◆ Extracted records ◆
::::

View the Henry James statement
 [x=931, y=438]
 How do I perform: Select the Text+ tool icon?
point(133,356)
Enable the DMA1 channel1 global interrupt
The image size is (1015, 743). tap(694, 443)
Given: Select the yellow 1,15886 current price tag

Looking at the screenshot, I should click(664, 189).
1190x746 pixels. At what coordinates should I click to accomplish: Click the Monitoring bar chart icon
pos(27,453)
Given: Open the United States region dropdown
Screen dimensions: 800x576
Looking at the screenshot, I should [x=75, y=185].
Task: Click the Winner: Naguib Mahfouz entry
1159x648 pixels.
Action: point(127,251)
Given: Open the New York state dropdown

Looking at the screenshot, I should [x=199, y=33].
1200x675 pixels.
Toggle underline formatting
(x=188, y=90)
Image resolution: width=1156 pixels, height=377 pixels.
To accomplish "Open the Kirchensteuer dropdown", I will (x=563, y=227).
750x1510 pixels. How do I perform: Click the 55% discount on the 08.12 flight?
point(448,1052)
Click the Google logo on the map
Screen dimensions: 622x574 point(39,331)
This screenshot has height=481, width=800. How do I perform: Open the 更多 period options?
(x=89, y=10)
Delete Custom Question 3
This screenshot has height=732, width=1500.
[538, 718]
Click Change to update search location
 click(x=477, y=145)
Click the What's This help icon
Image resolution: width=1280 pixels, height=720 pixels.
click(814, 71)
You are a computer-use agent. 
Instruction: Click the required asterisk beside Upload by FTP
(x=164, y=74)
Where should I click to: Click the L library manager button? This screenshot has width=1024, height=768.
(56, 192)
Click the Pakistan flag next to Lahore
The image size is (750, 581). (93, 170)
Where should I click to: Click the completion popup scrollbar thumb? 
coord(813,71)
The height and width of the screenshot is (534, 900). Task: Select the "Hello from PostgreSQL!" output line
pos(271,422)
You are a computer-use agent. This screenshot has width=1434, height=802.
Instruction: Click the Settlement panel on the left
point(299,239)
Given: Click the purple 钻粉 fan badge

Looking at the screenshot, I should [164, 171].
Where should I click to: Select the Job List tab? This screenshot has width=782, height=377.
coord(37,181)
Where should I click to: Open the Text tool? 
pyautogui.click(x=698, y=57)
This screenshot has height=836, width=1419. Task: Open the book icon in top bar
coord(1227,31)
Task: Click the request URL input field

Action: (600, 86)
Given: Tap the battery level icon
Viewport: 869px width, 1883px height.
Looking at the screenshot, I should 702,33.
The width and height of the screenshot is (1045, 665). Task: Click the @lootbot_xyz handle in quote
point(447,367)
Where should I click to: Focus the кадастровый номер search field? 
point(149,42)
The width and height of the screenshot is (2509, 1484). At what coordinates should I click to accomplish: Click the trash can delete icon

::::

◆ PROMPT ◆
As the exercise requires, copy out the data shown above word for word.

◆ ANSWER BELOW ◆
View the Henry James statement
 [x=931, y=438]
 How do I perform: Select the Text+ tool icon?
point(133,356)
Enable the DMA1 channel1 global interrupt
The image size is (1015, 743). tap(694, 443)
Given: Select the yellow 1,15886 current price tag

Looking at the screenshot, I should click(664, 189).
1190x746 pixels. At what coordinates should I click to accomplish: Click the Monitoring bar chart icon
pos(27,453)
Given: Open the United States region dropdown
Screen dimensions: 800x576
Looking at the screenshot, I should [x=75, y=185].
Task: Click the Winner: Naguib Mahfouz entry
1159x648 pixels.
Action: point(127,251)
Given: Open the New York state dropdown

Looking at the screenshot, I should [x=199, y=33].
1200x675 pixels.
Toggle underline formatting
(x=188, y=90)
Image resolution: width=1156 pixels, height=377 pixels.
To accomplish "Open the Kirchensteuer dropdown", I will (x=563, y=227).
750x1510 pixels. How do I perform: Click the 55% discount on the 08.12 flight?
point(448,1052)
Click the Google logo on the map
Screen dimensions: 622x574 point(39,331)
This screenshot has height=481, width=800. How do I perform: Open the 更多 period options?
(x=89, y=10)
Delete Custom Question 3
This screenshot has height=732, width=1500.
[538, 718]
Click Change to update search location
 click(x=477, y=145)
Click the What's This help icon
Image resolution: width=1280 pixels, height=720 pixels.
click(814, 71)
You are a computer-use agent. 
Instruction: Click the required asterisk beside Upload by FTP
(x=164, y=74)
Where should I click to: Click the L library manager button? This screenshot has width=1024, height=768.
(56, 192)
Click the Pakistan flag next to Lahore
The image size is (750, 581). (93, 170)
Where should I click to: Click the completion popup scrollbar thumb? 
coord(813,71)
The height and width of the screenshot is (534, 900). Task: Select the "Hello from PostgreSQL!" output line
pos(271,422)
You are a computer-use agent. This screenshot has width=1434, height=802.
Instruction: Click the Settlement panel on the left
point(299,239)
Given: Click the purple 钻粉 fan badge

Looking at the screenshot, I should [164, 171].
Where should I click to: Select the Job List tab? This screenshot has width=782, height=377.
coord(37,181)
Where should I click to: Open the Text tool? 
pyautogui.click(x=698, y=57)
This screenshot has height=836, width=1419. Task: Open the book icon in top bar
coord(1227,31)
Task: Click the request URL input field

Action: (600, 86)
Given: Tap the battery level icon
Viewport: 869px width, 1883px height.
Looking at the screenshot, I should 702,33.
The width and height of the screenshot is (1045, 665). Task: Click the @lootbot_xyz handle in quote
point(447,367)
Where should I click to: Focus the кадастровый номер search field? 
point(149,42)
The width and height of the screenshot is (2509, 1484). At what coordinates should I click to accomplish: Click the trash can delete icon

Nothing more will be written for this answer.